Sprinkling on top of the covers would be a way of adding “energy” (heat) to the system, and if the grower is able to start sprinkling at a high enough blossom temperature to safely avoid a “cold jolt” right at the beginning of the sprinkling procedure, then I think he/she has a real shot at making this work. But, this is also where we are in some trouble in terms of really having enough good information to guide growers who are trying to sprinkle on top of covers in very difficult conditions, such as we are faced with tonight. Not only will temperatures be dropping into the low 20s and teens in many areas, but did you know the temperature will drop a whole 6 F in just 2 hours time tonight from 5 pm to 7 pm (sunset is around 6 pm). This is a very rapid drop in temperature, and is an indication of just how little moisture is in the air right now. If we knew what the DP was was beneath the cover, that would help our decision-making a lot as far as knowing what the “evaporative cooling issue” is beneath the cover? If we knew this, we could better assess the “cold jolt” risk to blossoms beneath the covers when we start sprinkling on top of the covers. I know from a bad experience last year that when we started sprinkling on a row cover at a blossom temperature of 30-31 F on a windy, low dewpoint night, we had evaporative cooling losses, and the grower was not happy with my recommendation of starting the sprinkling at a blossom temperature of 30-31. The best I can do under these very dry atmospheric conditions today and early this evening, is simply suggest a higher start-up blossom temperature than 30-31. It is my “belief” that a start-up temperature of 33-34 F would be adequate to buffer the 3-4 F cold jolt (immediate drop in plant tissue temperature) at start-up. In other words, if there is a 3-4 degree drop at start-up, then the blossoms would cool to around 29-30 F. If they do not go below 29-30 F at start-up, then I believe you will be successful with this procedure! Assuming that 28 F is critical.

Material provided →
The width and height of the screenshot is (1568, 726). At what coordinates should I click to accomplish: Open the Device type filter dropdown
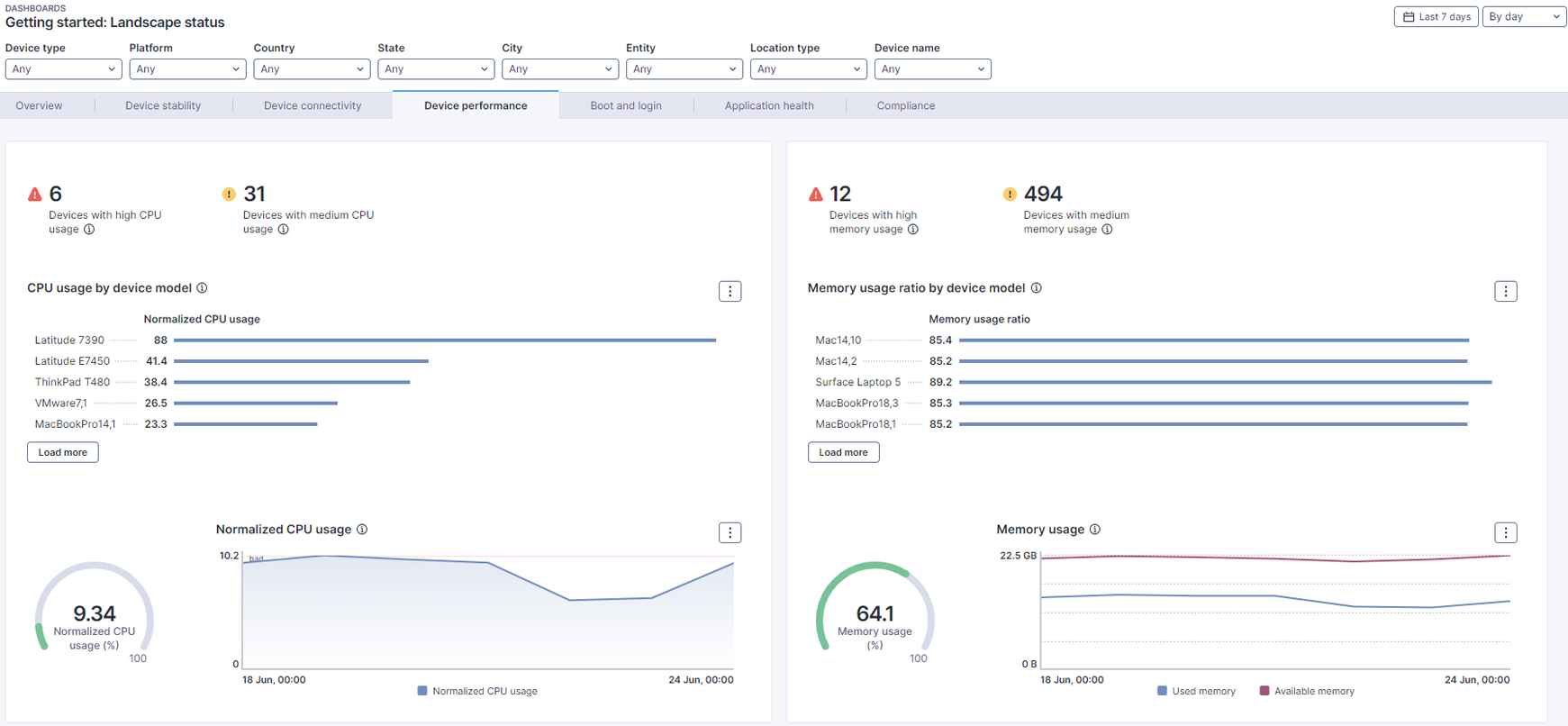click(63, 69)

Short task →
Continue the passage on sprinkling water over row covers for frost protection, beginning after its final sentence.

Output for this exercise →
Let me emphasize again that trying to save blossoms tonight is at best an experimental procedure, and I would only recommend trying this by “advanced” strawberry growers. I have seen this back-fire.

It is very important to consider a more conservative blossom temperature for start-up than 30-31, and I am suggesting 33-34 F (as read with digital thermometer). It will also be important to have a tip-top irrigation system, enough labor on hand to keep the sprinklers turning tonight if they should freeze up, and an accurate digitial thermometer.

Winds and low dew points are the enemy, as both “drive” evaporative cooling problems. But, one thing that may be in our favor tonight is the fact that winds could really taper off after about 7 pm. And, what was technically a windborne freeze at 6 pm (sub-freezing temperatures and winds > 10 mph) could be a “black frost” at 7 pm. A BLACK FROST has sub-freezing temperatures and winds below 5 mph. It is actually a radiation frost event without the “white stuff.” With a black frost the air is too dry to make “white frost,” but temperatures will surely get below the blossom critical temperature of 28 F tonight and open blossoms will be killed if it gets into the low 20s (which looks very likely), even though there will be no visible frost on the ground tomorrow morning. Bottom-line: a black frost is a very protectable cold event with row covers and sprinkling — if you know what you are doing and have a little luck!

So, let me conclude by wishing those of you who may attempt this, lots of luck!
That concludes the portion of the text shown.